As she started getting more volunteers to help with the RVs, Addato wanted a way to quickly onboard them. That’s where the idea for the app came from.

Hi Tech Rovers,
When a homeless person comes into the Rover, the staff asks them what their long-term goals are.

“It’s like they’ve never thought of it, or maybe it’s been 10 years since they thought of it,” Addato said.

From there, the volunteers create a customized list of steps for the visitor. Addato would like to input that list in the app, so the person can see their progress and get rewarded for it. The Rover’s intake form is three questions: What’s your name, do you have a phone, and what do you need? The homeless person can check a series of boxes and give as much or little information as they want.
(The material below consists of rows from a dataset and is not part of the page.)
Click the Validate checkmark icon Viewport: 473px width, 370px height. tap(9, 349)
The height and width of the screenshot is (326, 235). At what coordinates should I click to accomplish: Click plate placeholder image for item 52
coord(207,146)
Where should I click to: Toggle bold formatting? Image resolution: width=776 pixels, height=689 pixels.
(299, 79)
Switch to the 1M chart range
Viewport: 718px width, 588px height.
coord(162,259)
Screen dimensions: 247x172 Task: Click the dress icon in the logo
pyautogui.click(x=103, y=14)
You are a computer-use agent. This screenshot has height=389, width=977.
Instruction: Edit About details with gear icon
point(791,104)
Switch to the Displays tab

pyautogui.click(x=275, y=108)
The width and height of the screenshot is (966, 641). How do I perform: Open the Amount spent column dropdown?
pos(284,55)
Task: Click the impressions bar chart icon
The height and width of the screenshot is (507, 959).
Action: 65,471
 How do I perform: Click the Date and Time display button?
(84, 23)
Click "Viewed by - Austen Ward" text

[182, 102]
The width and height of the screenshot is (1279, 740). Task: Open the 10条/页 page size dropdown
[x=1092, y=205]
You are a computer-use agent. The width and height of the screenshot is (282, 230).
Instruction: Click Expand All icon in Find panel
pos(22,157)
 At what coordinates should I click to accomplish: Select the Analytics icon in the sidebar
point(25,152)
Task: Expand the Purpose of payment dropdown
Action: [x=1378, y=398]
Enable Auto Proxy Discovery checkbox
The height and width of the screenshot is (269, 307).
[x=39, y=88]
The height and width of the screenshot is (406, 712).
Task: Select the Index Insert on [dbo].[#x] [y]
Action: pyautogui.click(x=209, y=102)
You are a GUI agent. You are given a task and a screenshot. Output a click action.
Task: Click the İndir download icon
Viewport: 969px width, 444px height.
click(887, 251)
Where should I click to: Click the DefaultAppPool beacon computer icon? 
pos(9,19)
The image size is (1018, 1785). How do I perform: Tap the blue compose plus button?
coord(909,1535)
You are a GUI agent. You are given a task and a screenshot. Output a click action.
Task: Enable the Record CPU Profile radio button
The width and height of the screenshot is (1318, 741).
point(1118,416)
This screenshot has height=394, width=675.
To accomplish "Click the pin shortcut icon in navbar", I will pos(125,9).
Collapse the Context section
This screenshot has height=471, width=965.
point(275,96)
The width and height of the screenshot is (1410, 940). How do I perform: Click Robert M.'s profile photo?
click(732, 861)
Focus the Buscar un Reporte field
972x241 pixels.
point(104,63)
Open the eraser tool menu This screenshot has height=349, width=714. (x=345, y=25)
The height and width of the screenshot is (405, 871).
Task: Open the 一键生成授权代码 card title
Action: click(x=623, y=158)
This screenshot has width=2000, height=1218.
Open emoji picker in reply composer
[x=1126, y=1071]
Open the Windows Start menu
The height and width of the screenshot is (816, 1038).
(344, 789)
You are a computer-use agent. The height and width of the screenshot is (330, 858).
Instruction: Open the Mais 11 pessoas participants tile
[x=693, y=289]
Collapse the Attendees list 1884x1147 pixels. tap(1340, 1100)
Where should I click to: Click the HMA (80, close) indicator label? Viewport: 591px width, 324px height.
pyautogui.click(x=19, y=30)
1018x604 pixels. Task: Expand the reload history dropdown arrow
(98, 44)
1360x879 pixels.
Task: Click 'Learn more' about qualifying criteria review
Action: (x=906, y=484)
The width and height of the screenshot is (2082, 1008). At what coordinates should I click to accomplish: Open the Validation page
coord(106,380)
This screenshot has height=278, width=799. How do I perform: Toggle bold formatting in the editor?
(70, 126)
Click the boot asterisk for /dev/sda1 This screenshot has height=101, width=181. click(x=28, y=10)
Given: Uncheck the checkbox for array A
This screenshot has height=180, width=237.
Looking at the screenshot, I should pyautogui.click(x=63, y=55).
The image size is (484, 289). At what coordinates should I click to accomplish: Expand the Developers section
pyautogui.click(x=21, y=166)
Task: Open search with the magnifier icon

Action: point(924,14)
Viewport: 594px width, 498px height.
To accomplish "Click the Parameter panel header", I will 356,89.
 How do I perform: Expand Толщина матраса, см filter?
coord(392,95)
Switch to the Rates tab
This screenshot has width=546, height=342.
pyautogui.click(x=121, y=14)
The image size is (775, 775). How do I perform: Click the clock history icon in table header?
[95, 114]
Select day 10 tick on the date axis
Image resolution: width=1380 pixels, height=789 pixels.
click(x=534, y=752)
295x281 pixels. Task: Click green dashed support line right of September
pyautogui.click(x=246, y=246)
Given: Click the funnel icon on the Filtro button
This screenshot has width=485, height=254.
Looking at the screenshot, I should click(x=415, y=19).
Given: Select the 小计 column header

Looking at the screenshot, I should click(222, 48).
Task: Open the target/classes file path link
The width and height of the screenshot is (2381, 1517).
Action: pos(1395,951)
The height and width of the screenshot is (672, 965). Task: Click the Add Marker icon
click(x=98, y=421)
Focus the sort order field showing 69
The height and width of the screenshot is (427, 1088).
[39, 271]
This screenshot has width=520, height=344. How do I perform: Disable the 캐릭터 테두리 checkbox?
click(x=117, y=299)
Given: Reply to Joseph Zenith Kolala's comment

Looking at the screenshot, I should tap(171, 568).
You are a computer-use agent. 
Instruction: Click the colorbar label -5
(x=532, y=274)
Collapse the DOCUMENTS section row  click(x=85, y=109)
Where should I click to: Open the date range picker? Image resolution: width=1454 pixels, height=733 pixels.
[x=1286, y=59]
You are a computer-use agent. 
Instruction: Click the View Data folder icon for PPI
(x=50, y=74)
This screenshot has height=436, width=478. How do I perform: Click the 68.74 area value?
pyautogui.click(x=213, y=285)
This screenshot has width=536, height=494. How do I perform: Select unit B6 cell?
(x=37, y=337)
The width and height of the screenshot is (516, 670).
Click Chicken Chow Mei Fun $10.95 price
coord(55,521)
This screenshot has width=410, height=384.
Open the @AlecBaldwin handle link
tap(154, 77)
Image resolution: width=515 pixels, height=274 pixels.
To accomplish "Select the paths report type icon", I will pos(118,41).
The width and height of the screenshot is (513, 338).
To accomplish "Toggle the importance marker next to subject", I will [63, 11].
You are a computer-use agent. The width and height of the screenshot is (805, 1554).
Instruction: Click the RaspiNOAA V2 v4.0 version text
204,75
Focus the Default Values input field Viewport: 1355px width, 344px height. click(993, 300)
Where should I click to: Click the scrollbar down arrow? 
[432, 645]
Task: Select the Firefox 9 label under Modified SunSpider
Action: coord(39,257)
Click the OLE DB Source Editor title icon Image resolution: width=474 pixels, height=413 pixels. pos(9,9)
“They might say they’re Mickey Mouse, and we’re going to run with it,” said Addato, noting that building trust takes a while. “It won’t work if they’re afraid.”

Many of the homeless who come to the Rover are looking to detox — especially toward the end of the month.

But If “Mickey” wants to start getting gift cards via the app, he’ll need to eventually provide more information. The form would be compatible with the VI-SPDAT, a triage tool for providers to assess the health and needs of homeless people and get them resources. There’s an entire manual for filling out the form, and Addato says sometimes people coming into the Rover can’t even sit through their three-question version.

Addato says many of the homeless who come to the Rover are looking to detox — especially toward the end of the month, when their subsidies run out.

“Lack of money equals motivation to recover,” she said.

This is where the most ambitious goal comes into play: building what she calls an Elevate Center, or E Center. The E-shaped building would be on two acres of land in an accessible part of the city; it could house up to 600 people in various stages of progress. One wing would be medically equipped for those detoxing, while another would be physically separated with different entrances for family housing.

“The building itself plays a role in helping people achieve steps up,” Addato said.

They might start off in a sparse room with few amenities, but as they move to different levels, they’d get more privacy and independence. The building itself would also be adaptable, expanding or contracting wings based on the number of residents.

The Rovers already have several success stories– like Dave, a former professor whose resume is four pages long.

“He said, ‘OK, I’m yours. I want off the streets,” Addato said. They got him out of his car, where he was living, and into detox. He’s been clean for a year and manages a Walgreens. It took less than a day to get a pregnant mother of three out of her car and into a motel thanks to a variety of sponsors.

Addato wants to see more collaboration from faith-based organizations, which right now tend to oversupply food and clothing, she says. Instead, they could help run data-thons, having volunteers input information about city services into the app. Addato says her goal for the Rovers and ROVA are for more homeless people to become self-sufficient, not merely fed and clothed for a night.

“It’s harder to do this than to give a sandwich,” she said. “It’s more expensive for us to do this, but we want to be effective.”